Segment Start: Records shown

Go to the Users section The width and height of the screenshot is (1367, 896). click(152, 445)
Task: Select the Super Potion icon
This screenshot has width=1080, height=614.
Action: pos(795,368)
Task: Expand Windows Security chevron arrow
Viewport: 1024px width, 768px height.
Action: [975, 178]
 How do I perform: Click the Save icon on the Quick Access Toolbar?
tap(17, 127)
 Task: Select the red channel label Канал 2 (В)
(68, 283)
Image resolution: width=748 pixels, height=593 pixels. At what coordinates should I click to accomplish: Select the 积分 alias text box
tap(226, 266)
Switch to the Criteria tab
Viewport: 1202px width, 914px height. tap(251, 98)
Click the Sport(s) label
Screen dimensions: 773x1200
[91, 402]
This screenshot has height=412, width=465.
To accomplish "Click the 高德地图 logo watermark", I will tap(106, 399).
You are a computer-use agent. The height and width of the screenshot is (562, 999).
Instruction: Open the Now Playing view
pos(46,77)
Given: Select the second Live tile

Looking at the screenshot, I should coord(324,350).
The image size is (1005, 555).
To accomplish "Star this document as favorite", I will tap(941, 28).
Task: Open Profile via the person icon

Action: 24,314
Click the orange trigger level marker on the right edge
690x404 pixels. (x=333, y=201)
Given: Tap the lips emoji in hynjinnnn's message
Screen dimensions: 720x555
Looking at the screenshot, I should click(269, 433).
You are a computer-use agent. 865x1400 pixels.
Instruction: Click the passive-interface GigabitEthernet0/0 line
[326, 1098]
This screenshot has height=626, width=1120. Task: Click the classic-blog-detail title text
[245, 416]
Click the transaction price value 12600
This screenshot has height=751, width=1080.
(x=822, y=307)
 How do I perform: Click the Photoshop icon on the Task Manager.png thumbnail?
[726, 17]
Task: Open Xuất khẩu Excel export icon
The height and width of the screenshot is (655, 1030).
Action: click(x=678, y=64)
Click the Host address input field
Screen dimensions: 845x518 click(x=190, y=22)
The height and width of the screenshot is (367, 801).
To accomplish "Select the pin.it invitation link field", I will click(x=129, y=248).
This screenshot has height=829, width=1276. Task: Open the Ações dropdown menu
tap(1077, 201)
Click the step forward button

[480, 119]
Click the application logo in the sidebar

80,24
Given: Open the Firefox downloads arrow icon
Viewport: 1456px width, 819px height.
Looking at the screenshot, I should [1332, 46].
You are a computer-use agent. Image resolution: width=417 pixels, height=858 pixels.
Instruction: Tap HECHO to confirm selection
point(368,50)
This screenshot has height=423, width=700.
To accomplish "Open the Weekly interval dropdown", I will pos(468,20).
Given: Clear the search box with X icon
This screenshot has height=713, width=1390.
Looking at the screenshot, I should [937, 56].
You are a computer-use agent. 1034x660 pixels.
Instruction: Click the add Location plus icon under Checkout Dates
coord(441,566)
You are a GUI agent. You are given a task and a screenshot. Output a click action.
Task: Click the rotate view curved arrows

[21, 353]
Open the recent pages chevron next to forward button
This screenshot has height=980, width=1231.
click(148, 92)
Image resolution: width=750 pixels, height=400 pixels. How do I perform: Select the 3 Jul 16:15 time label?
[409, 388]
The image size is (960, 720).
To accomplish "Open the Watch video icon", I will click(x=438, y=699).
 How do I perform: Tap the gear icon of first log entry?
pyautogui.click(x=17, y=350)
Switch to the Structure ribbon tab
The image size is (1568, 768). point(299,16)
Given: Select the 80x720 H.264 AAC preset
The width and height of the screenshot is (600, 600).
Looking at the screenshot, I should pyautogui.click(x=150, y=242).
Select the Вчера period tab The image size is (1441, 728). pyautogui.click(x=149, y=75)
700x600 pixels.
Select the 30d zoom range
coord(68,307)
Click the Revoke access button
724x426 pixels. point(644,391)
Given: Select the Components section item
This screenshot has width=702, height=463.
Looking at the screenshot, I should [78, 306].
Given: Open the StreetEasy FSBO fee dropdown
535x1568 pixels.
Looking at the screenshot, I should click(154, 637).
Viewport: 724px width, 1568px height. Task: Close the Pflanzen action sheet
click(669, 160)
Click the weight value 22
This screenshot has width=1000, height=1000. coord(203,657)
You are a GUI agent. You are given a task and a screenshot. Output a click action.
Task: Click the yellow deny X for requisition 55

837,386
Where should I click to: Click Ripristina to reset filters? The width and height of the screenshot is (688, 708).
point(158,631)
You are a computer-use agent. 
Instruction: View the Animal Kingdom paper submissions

Segment End: Records shown

**Required action:**
Could you reproduce exactly the lines of the entries above, from the one with "Instruction: Click the add" through the one with "Select the Вчера", and nothing else?

**Response below:**
Instruction: Click the add Location plus icon under Checkout Dates
coord(441,566)
You are a GUI agent. You are given a task and a screenshot. Output a click action.
Task: Click the rotate view curved arrows

[21, 353]
Open the recent pages chevron next to forward button
This screenshot has height=980, width=1231.
click(148, 92)
Image resolution: width=750 pixels, height=400 pixels. How do I perform: Select the 3 Jul 16:15 time label?
[409, 388]
The image size is (960, 720).
To accomplish "Open the Watch video icon", I will click(x=438, y=699).
 How do I perform: Tap the gear icon of first log entry?
pyautogui.click(x=17, y=350)
Switch to the Structure ribbon tab
The image size is (1568, 768). point(299,16)
Given: Select the 80x720 H.264 AAC preset
The width and height of the screenshot is (600, 600).
Looking at the screenshot, I should pyautogui.click(x=150, y=242).
Select the Вчера period tab The image size is (1441, 728). pyautogui.click(x=149, y=75)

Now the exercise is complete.